The danger in front of Kenny didn’t frighten him a bit as he braced for the encounter, but the barrage of bullets from the two officers, was something that even he couldn’t prepare for. It was something that none of them could prepare for. One of the two older boys darted across the empty lot that was beside the burger spot, amazingly escaping unscathed from the hail of police gunfire. To make it to the lot, he would have to make it through the group of younger boys as bullets dauntingly zipped past his head, a path that he, unlike his friend, would successfully navigate, but not without the expense of a life.
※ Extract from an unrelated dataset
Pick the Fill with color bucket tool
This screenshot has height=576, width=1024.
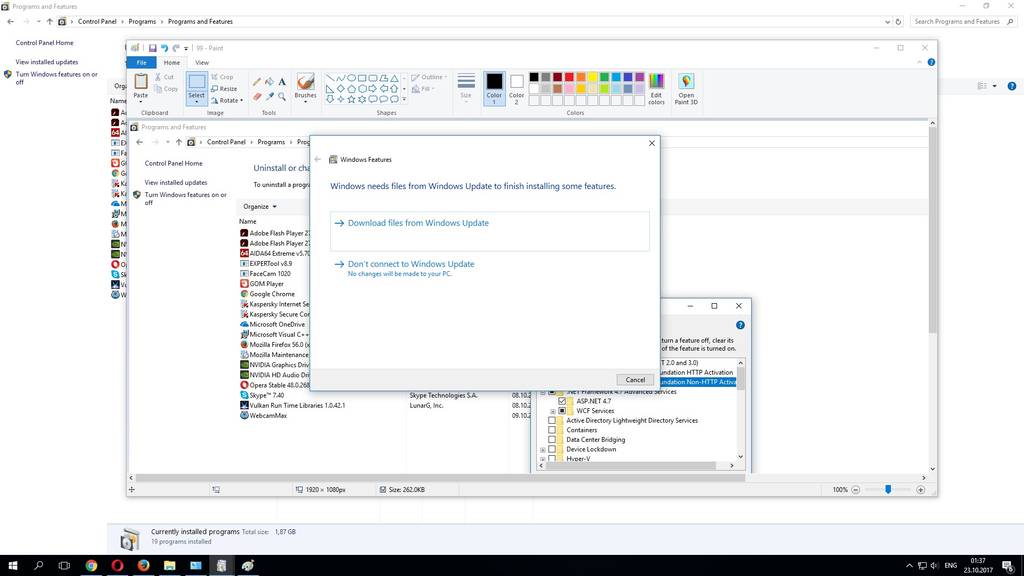coord(270,82)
Kenny didn’t fall when the older boy raised his forearm up and into his nose, but by instinctively being a leader, he had stepped to the forefront, making the vital mistake of leaving only a slight opening behind him. In that ghastly instant, a miniscule tenth of a second, one of the bullets cut into the back of his brother’s head.
Arguably the one thing that makes life itself so beautiful, yet so devastating, alarming yet so profound, is its distinct nature to be altogether insensible, logic at its most cataclysmic. As they await for the ambulance Kaleb stares into the vast nothingness of the night, traumatized, but definitely more grief-stricken for his friend Kenny. His harrowing cries are best described as simply heartbreaking, Kenny’s, as he rocks with Kedric in his arms. For the friend of the boy that escaped across the empty lot, no one was there to hold him as his life was being taken away from him, for that it was already too late. The only trace of his identity that could be found by the perpetrating officers was a partially faded photo ID that was now smeared in blood. It only contained his name, Malcom.
Kaleb Blackman and the Knox Twins are big time, the best that Langston Reigns Middle School has to offer. Like most boys, they love the spotlight, totally ambitious, yet unaware of the many vices that often come with it. In what has become a way of life all too familiar where the three boys have grown up, their story will determine if their loss was in vein. If they are indeed destined to overcome the stereotypes, the peer pressures, and the trials determined to rip them apart, it’ll be because they stuck to their principles and by each other’s side. This is the journey of a friend, a son, and ultimately of a survivor. This is to remembering a life before everything became only a synthesis of color, before everything had a price, and when each child was truly a blank slate of potential. This is remembering a life, Before I Black.